2/10/21 Wednesday 3 pm
Can you separate yourself from your work?
I have several journals. I started journaling this year and so far it’s been going great. The thing is that I feel like they are slowly blending together. Like this part should have been in the personal journal. I don’t know ⸺ the more I work on my thesis the more personal it becomes. At one point I wanted it to be something that is somehow universal. But the more I remove myself from the work, the more I struggle with it. I know that the more personal the work gets, the better (for the lack of a better word…) it gets. I should just embrace the fact that I AM my work and each project is internal research as well as an external one.

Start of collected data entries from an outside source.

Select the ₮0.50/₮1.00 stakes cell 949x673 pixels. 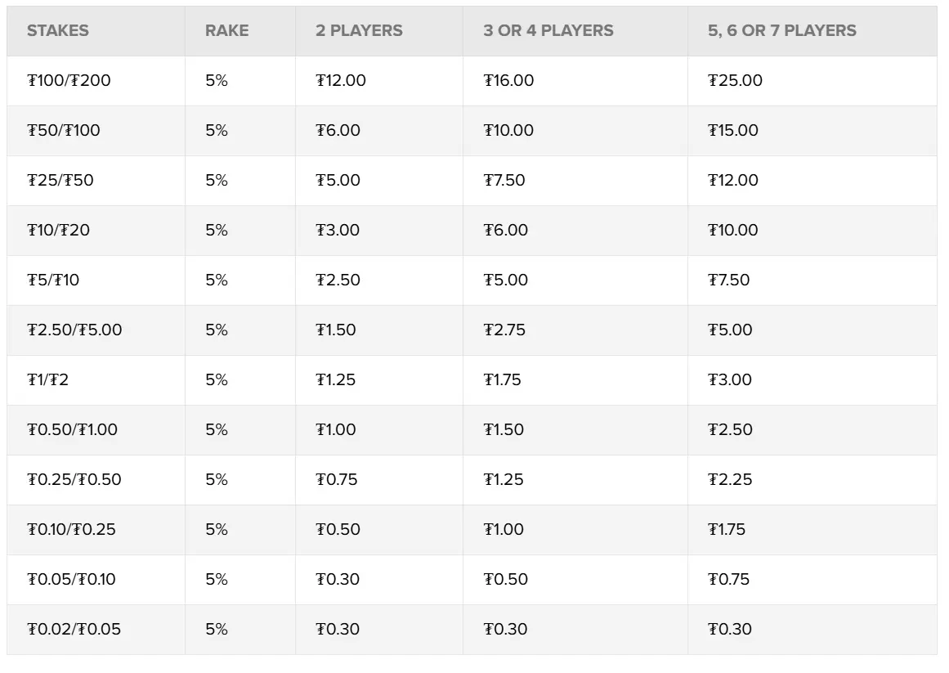[73, 430]
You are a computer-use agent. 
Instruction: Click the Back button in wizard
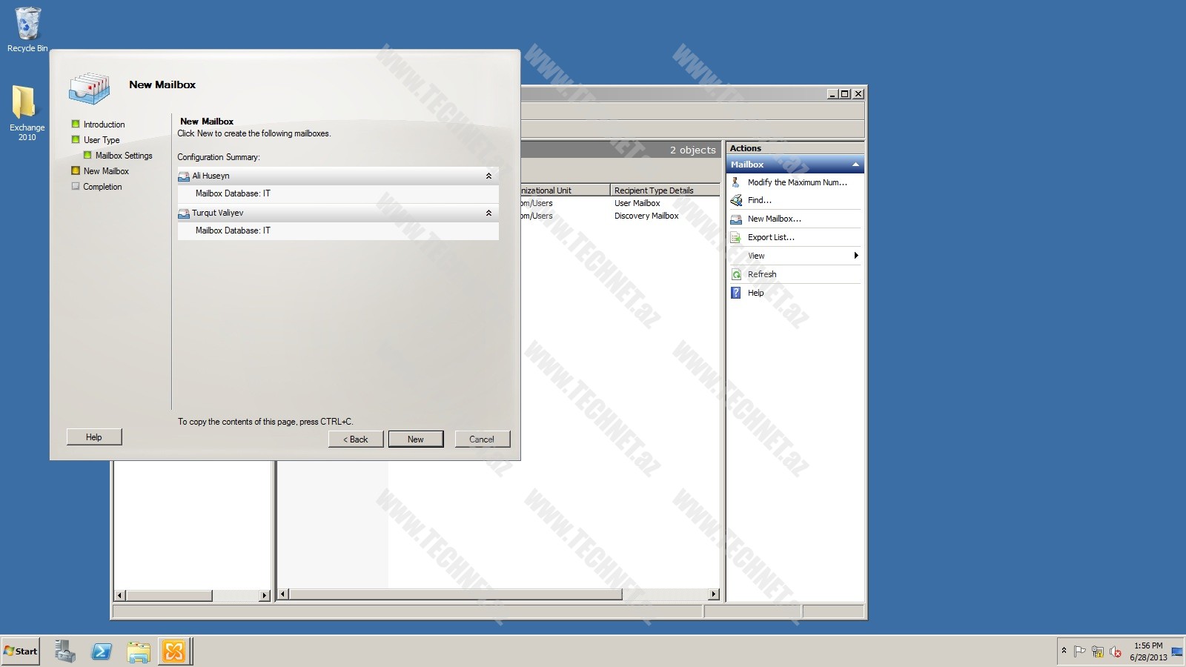coord(356,439)
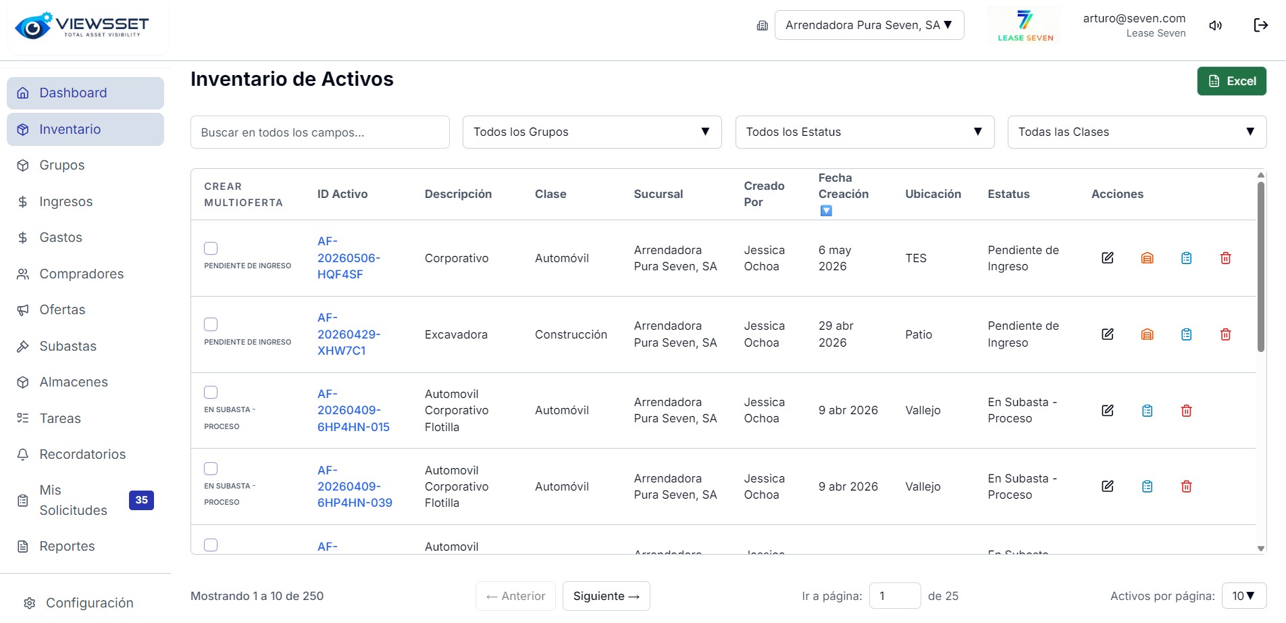The width and height of the screenshot is (1286, 623).
Task: Delete asset AF-20260409-6HP4HN-039 using trash icon
Action: [1186, 487]
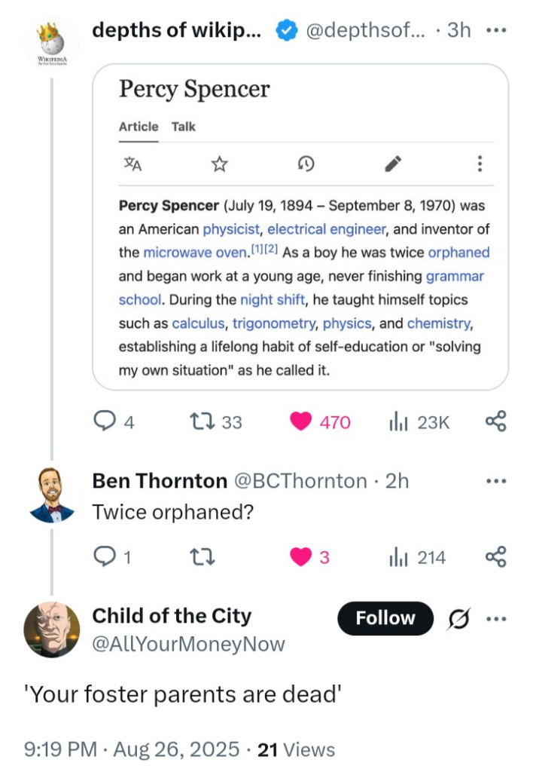This screenshot has width=533, height=772.
Task: Click the edit pencil icon
Action: [x=393, y=164]
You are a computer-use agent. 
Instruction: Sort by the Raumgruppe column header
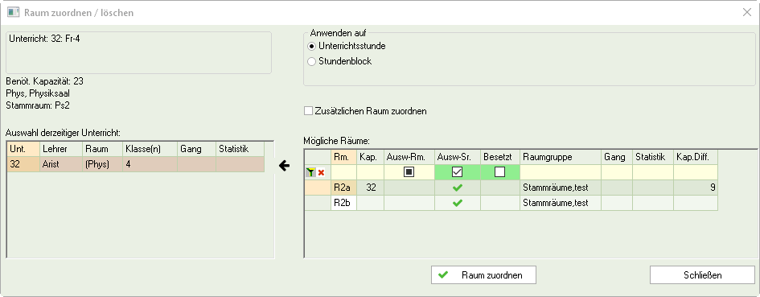[561, 157]
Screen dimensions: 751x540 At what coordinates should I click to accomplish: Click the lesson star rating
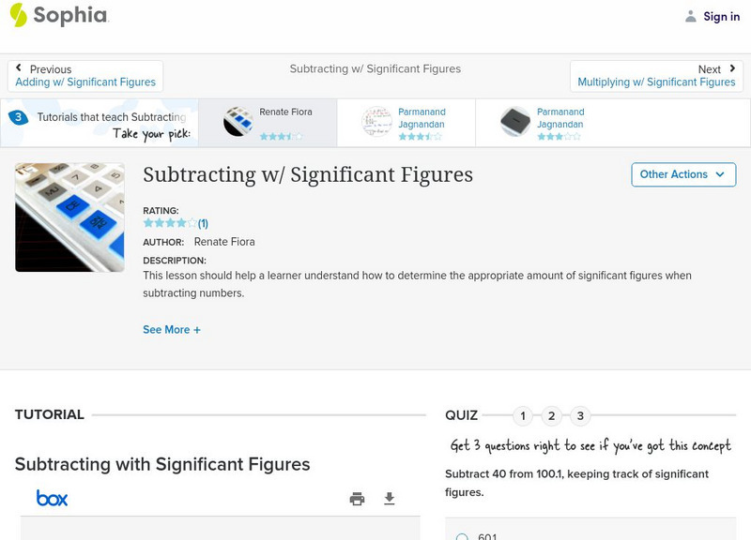click(170, 224)
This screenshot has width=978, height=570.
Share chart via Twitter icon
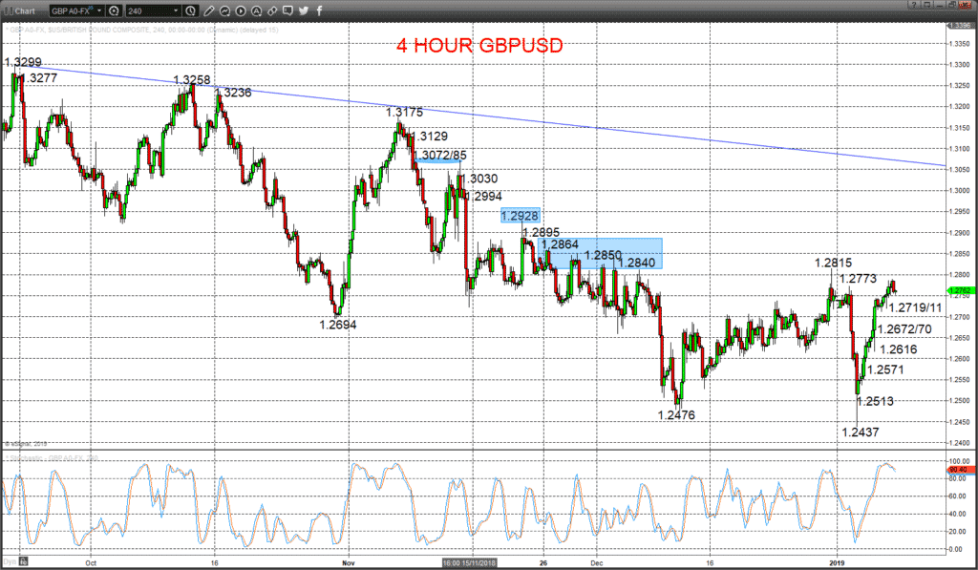pos(304,11)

Every piece of work is a process of me processing what goes on the inside and how that relates to the external world. Why am I in New York? I’m sitting at a cafe (outdoor seating, of course) on second Ave. and I felt that I could write something. Why am I in New York? I’m fortunate enough that my migration journey is voluntary and is fully supported. Then, why am I here? Why am I still here? Ultimately, I can’t relate to the stories of many other immigrants. I have the fortune to have my own agency, unlike my refugee ancestors. I have many options now ⸺ even if sometimes things are difficult. My ancestors either had no choice or it was their only choice. Am I a (great-great-great-great-great-great) granddaughter of immigrants/refugees? Yes. Can I call myself an immigrant? My identity has always been something I struggle with. I don’t feel Taiwanese the way some do. I’m not AA. I’m too stale for an FoB. Then who am I? What can I claim? Is this some sort of imposter syndrome? The identity crisis is a universal experience.
I think things make a little more sense now, even if I now have more questions than I started with. This project, inevitably, became personal.